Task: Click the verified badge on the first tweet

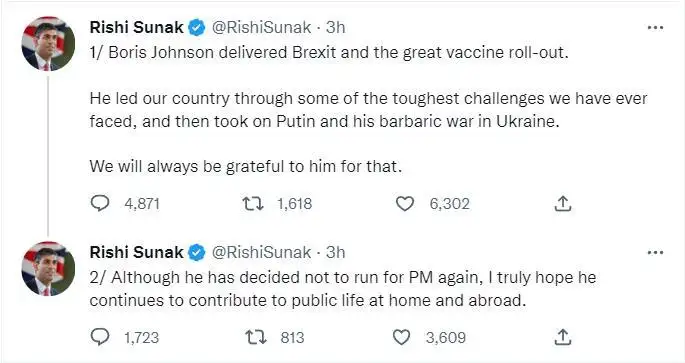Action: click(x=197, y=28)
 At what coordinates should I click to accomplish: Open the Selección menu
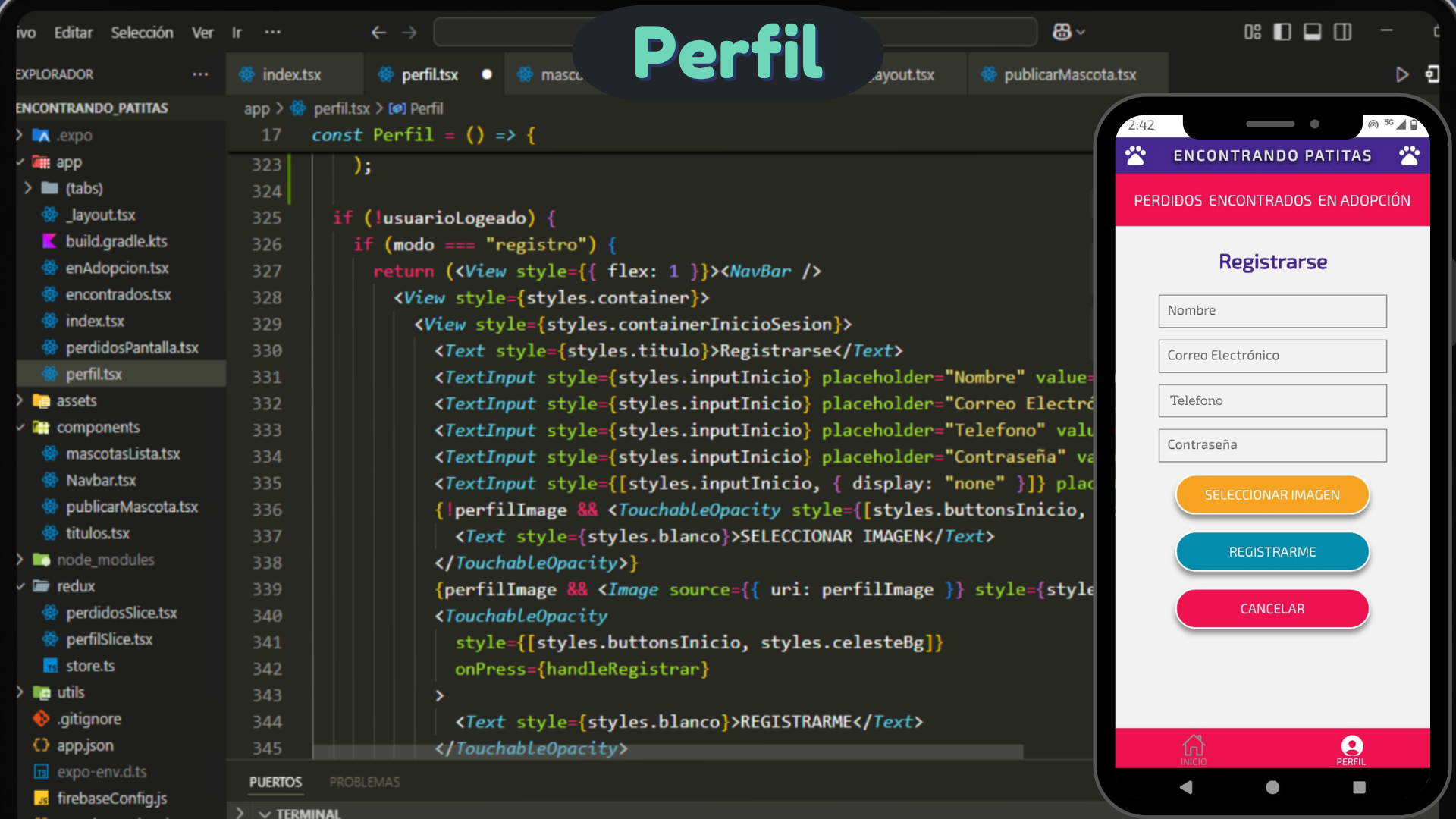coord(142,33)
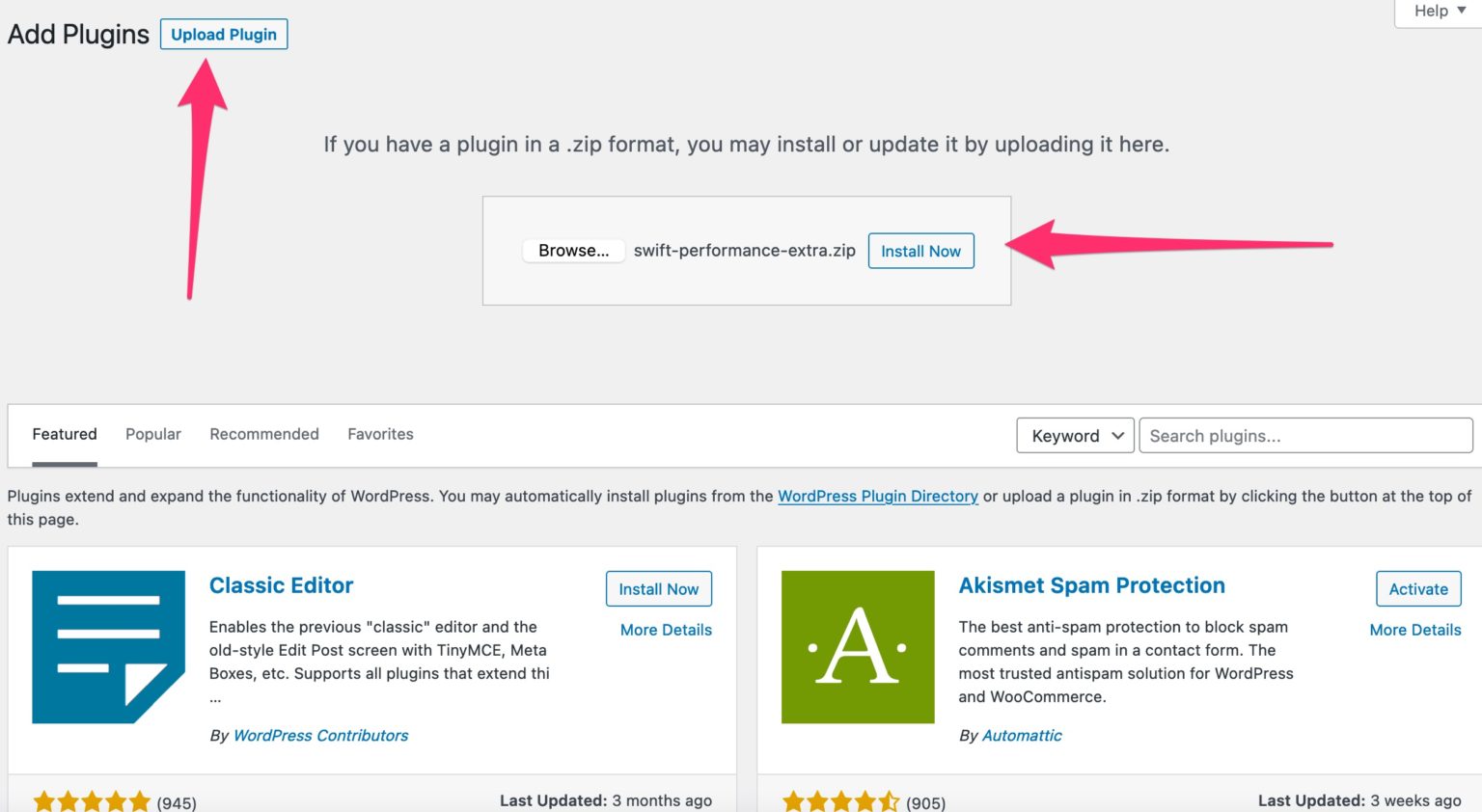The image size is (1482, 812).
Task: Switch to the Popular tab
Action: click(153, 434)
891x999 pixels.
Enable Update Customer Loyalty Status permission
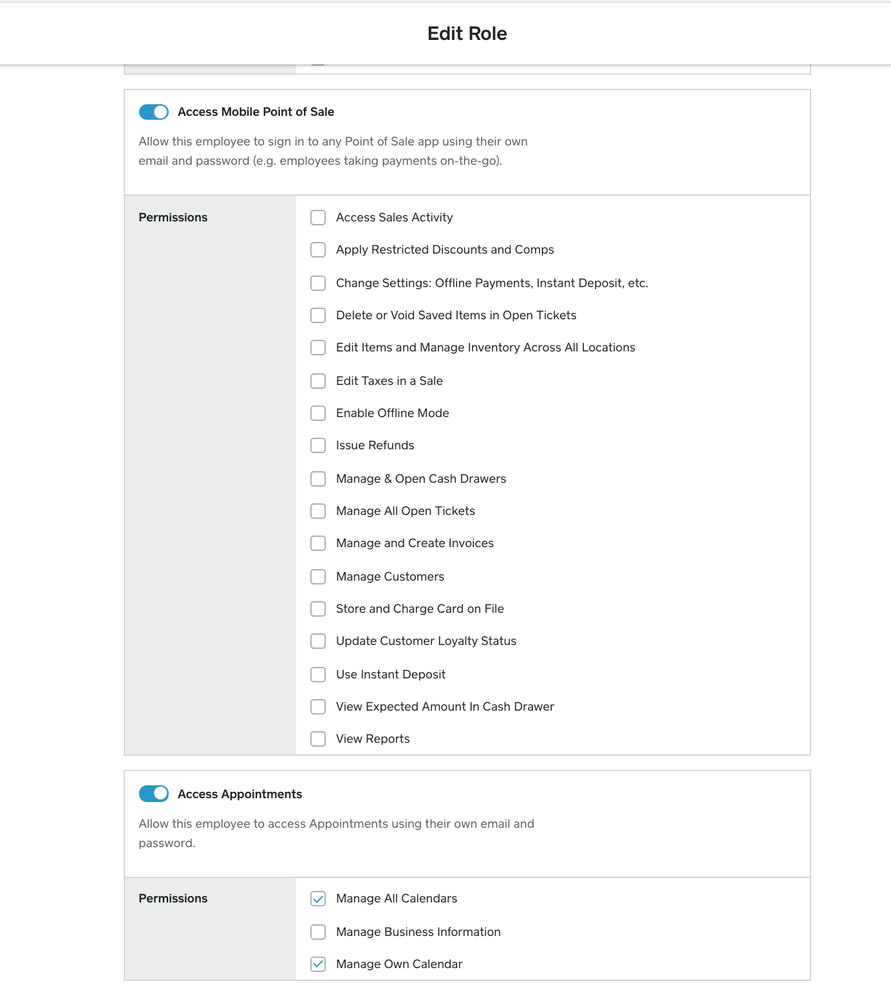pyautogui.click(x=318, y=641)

* * *

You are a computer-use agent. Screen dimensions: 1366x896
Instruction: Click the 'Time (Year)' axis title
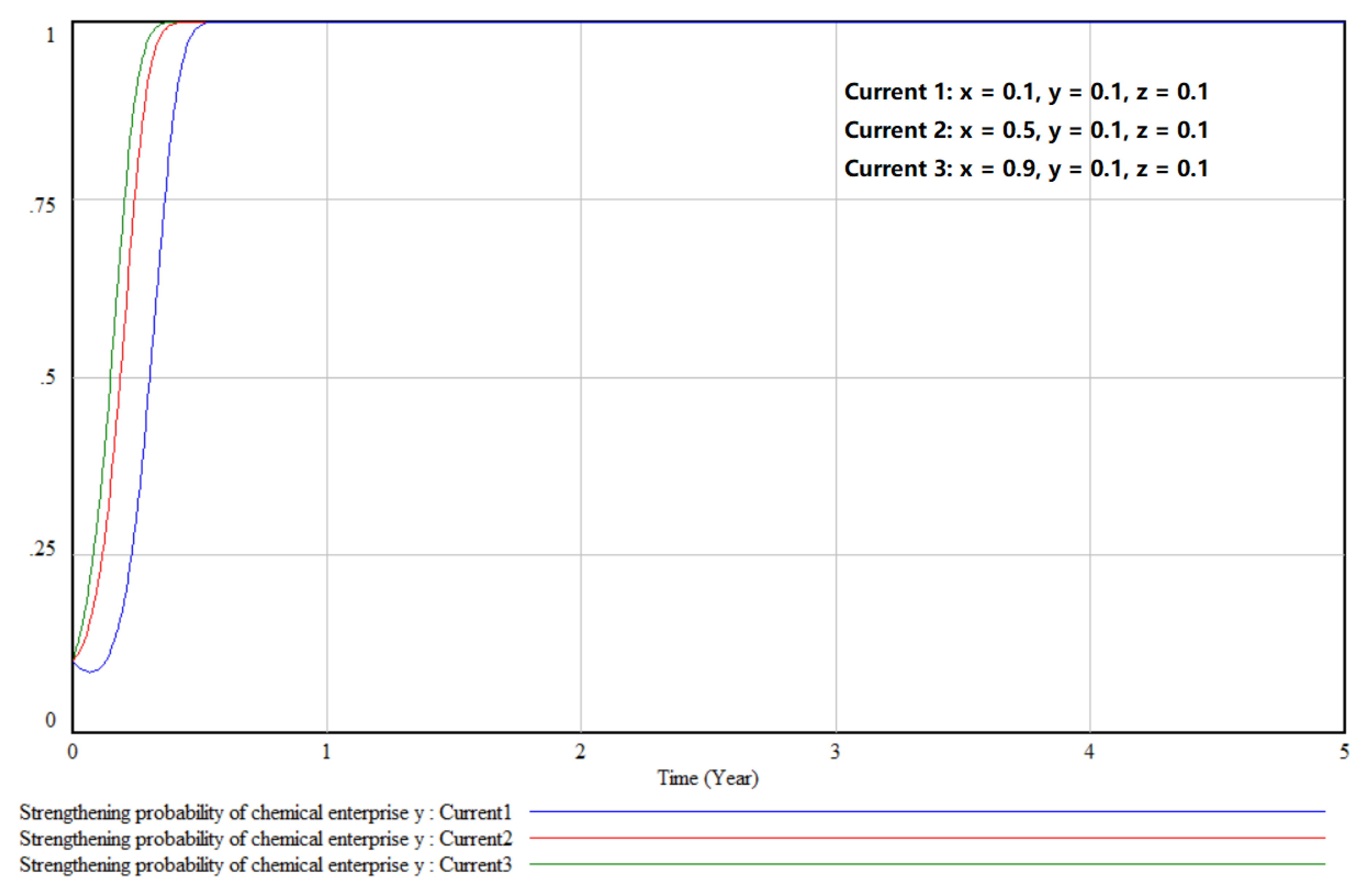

**EXERCISE OBJECTIVE**: Rewrite the lines from the line with "You are a computer-use" to the line with "Instruction: Click the", substituting "axis label" for "axis title" and changing nothing else.

**RESULT BELOW**:
You are a computer-use agent. Screen dimensions: 1366x896
Instruction: Click the 'Time (Year)' axis label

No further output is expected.